__LEESTEKST__.
Overwegingen
1. Eiseres voegt zich in april 2019 met een visum bij haar partner in Nederland met wie zij twee dochters heeft. De vader erkent zijn dochters, die daardoor de Nederlandse nationaliteit verkrijgen. Op 29 maart 2020 komen de dochters naar Nederland
.Bij besluit van 14 oktober 2020 bevestigt de Immigratie- en Naturalisatiedienst (IND) aan eiseres dat zij een afgeleid verblijfsrecht heeft op grond van de Nederlandse nationaliteit van haar kinderen.
2. Op 4 november 2020 dient eiseres de huidige aanvraag om kindgebonden budget in, welke aanvraag bij het primaire besluit wordt afgewezen. Eiseres heeft tegen dit besluit bezwaar gemaakt, omdat zij van mening is dat zij met ingang van 1 april 2020 recht heeft op een kindgebonden budget.
3. Bij besluit van 11 januari 2021 heeft de Sociale verzekeringsbank (SVB) per 1 oktober 2020 aan eiseres kinderbijslag toegekend voor haar kinderen. Voor de periode daarvoor merkt de SVB eiseres niet aan als ingezetene, waardoor zij geen is verzekerde op grond van de Algemene Kinderbijslagwet (AKW). Reden hiervoor is dat eiseres in het tweede en derde kwartaal van 2020 geen eigen woning of werk had. Zonder werk of woning is er volgens de SVB geen sprake van een duurzame en persoonlijke band met Nederland op grond waarvan iemand ingezetene is. Bij uitspraak van 7 juli 2021 van deze rechtbank is dit besluit bevestigd.
4. Bij besluit van 6 februari 2021 heeft verweerder aan eiseres een voorschot kindgebonden budget verleend van € 1.345,- over de periode 1 oktober 2020 tot en met 31 december 2020.
5. Bij het bestreden besluit heeft verweerder het bezwaar van eiseres ongegrond verklaard, omdat zij niet voldoet aan de voorwaarden voor het recht op kindgebonden budget over de periode 1 april 2020 tot 1 oktober 2020. Eiseres heeft pas met ingang van 1 oktober 2020 recht op kinderbijslag en daarnaast zijn er geen bijzondere omstandigheden aangedragen. Uit gegevens van de SVB blijkt immers dat voor de twee kinderen van eiseres vanaf oktober 2020 kinderbijslag wordt toegekend. Op grond van artikel 2, eerste lid, van de Wet op het kindgebonden budget (Wkb) in samenhang met artikel 18 van de AKW, kan eiseres alleen aanspraak maken op een kindgebonden budget als zij kinderbijslag ontvangt. Eiseres heeft dus vanaf oktober 2020 recht op kindgebonden budget. Verweerder ziet geen aanleiding om hiervan af te wijken.

__OPDRACHTEN__.
1 > Herhaal letterlijk het stuk uit de tekst over het kindgebonden budget dat begint met de woorden "4. Bij besluit" en eindigt met "31 december 2020.".
2 > Geef het vervolg van de tekst over het kindgebonden budget, aansluitend op de laatste zin.

__GEGEVENS__.
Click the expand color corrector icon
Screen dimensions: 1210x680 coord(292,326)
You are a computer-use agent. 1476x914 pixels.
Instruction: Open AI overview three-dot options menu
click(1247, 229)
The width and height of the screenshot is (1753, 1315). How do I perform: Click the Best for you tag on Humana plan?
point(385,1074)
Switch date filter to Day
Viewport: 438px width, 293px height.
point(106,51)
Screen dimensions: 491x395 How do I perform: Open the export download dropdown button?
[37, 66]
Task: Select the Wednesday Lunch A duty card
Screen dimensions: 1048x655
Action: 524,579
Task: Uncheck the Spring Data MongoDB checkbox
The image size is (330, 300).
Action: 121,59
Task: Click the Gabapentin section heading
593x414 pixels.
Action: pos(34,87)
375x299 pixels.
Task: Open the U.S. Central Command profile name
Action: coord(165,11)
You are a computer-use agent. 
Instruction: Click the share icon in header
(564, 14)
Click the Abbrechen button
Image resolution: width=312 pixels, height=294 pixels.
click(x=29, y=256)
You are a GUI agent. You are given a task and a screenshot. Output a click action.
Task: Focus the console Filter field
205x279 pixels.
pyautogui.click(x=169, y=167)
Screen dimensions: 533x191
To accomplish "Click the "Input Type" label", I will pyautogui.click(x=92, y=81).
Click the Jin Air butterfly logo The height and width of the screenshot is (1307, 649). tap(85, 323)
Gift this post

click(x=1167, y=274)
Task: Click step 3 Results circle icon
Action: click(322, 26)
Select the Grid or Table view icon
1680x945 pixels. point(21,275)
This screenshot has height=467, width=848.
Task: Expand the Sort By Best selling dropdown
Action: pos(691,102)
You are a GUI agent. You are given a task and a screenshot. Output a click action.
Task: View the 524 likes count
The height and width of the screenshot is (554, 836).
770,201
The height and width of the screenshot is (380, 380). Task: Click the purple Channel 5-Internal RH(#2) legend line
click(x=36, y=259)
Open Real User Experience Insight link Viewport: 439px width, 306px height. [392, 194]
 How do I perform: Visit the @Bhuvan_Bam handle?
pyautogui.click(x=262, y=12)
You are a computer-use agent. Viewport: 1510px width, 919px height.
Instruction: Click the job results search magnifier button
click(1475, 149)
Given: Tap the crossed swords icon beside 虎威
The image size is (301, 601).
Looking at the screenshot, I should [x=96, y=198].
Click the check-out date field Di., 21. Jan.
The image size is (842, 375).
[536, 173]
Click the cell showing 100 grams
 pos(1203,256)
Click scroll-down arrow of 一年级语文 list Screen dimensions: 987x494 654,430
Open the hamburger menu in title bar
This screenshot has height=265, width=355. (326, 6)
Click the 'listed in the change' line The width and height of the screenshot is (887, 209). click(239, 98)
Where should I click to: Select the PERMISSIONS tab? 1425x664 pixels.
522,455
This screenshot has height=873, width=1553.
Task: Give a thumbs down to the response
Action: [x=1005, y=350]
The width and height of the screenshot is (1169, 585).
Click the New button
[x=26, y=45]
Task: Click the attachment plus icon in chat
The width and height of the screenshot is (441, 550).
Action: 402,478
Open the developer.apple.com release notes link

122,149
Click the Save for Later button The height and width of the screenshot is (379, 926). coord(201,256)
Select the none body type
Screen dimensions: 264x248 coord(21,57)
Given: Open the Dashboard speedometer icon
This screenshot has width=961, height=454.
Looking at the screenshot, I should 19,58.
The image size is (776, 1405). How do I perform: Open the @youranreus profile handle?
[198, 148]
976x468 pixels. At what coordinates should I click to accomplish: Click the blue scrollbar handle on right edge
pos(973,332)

__ANTWOORDEN PER OPDRACHT__.
1 >
4. Bij besluit van 6 februari 2021 heeft verweerder aan eiseres een voorschot kindgebonden budget verleend van € 1.345,- over de periode 1 oktober 2020 tot en met 31 december 2020.

2 >
6. Eiseres heeft tegen het bestreden besluit aangevoerd dat verweerder het recht op kindgebonden budget ten onrechte niet zelfstandig heeft getoetst en het oordeel van de SVB heeft gevolgd. Uit jurisprudentie van de ABRvS blijkt dat verweerder bevoegd is om af te wijken van het oordeel van de SVB. De wettelijke grondslag voor toekennen van toeslagen is een geheel andere dan de normen die in de AKW worden gehanteerd. Belangrijk is dat verweerder, anders dan de SVB, niet betwist dat eiseres ingezetene is. Zoals de Algemene wet inkomensafhankelijke regelingen (Awir) een andere definitie kent van het begrip “alleenstaande ouder” dan de Participatiewet, zo hanteert de Wkb het begrip ingezetene op een andere manier dan de SVB. Het is op dit punt dat verweerder een eigen oordeel hoort te geven, omdat de Wkb een andere is dan de AKW.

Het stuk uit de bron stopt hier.